TORCH is offering the QuadraMed ICD-10 Countdown Program through a grant from the Texas Department of Rural Affairs (TDRA).
"Every hospital is concerned about the potential adverse administrative effects, as well as coding backlogs, that can occur during the transition to ICD-10," said Quang Ngo, chief executive officer of the TORCH Foundation. "Through TDRA and TORCH, healthcare providers have the opportunity to leverage QuadraMed's ICD-10 educational and training products and services, which ensure that coders are fully educated and comfortable in the new coding environment prior to ICD-10 conversion."
The QuadraMed ICD-10 Countdown Program provides hospitals and healthcare organizations with hands-on training, assessment services and coding technology for ICD-10 adoption. The program also supplies hospital coding professionals with an accelerated ICD-10 educational program that includes real-world ICD-10 simulation training within live production environments. The introductory offering of QuadraMed's ICD-10 Solutions consists of:
- Quantim ICD-10 Coding Simulator application
- ICD-10 fundamentals educational tool
- Online application tutorial – Countdown to ICD-10
- Admission and participation in QuadraMed's ICD-10 community bulletin board
- ICD-10 readiness assessment
"QuadraMed was the first to launch an ICD-10 coding simulator in early 2010, and we continue to lead the industry with our unique ICD-10 Countdown Program, which is intended to take health systems from initial readiness analysis to real-life training scenarios," said Duncan W. James, QuadraMed CEO. "Given Canada's experience of a 23 to 50 percent decrease in coder productivity during their ICD-10 conversion, we created an ICD-10 training program and Readiness Assessment service to help keep U.S. health systems running smoothly and effectively during the conversion."
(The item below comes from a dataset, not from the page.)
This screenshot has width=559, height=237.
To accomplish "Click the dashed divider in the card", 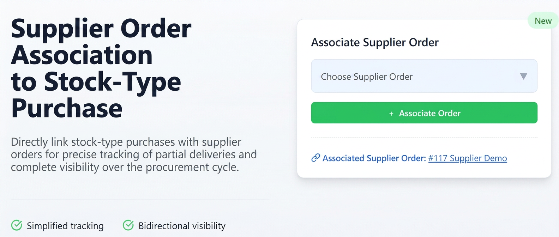I will [424, 137].
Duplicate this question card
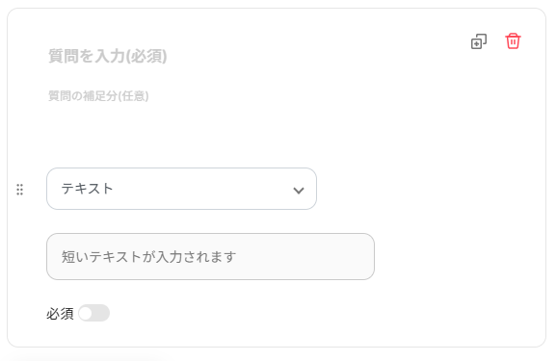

Prior to October 1, 2013, healthcare providers that fall under HIPAA provisions, regardless of whether they submit Medicare or Medicaid claims, must have completed their conversion from ICD-9 to ICD-10. The increase in code sets is significant, with disease classifications increasing from 13,000 ICD-9-CM to 68,000 ICD-10-CM and procedure classifications rising from 3,000 ICD-9-PCS to 78,000 ICD-10-PCS. Healthcare organizations not using ICD-10 by the deadline risk losing part of their CMS reimbursement.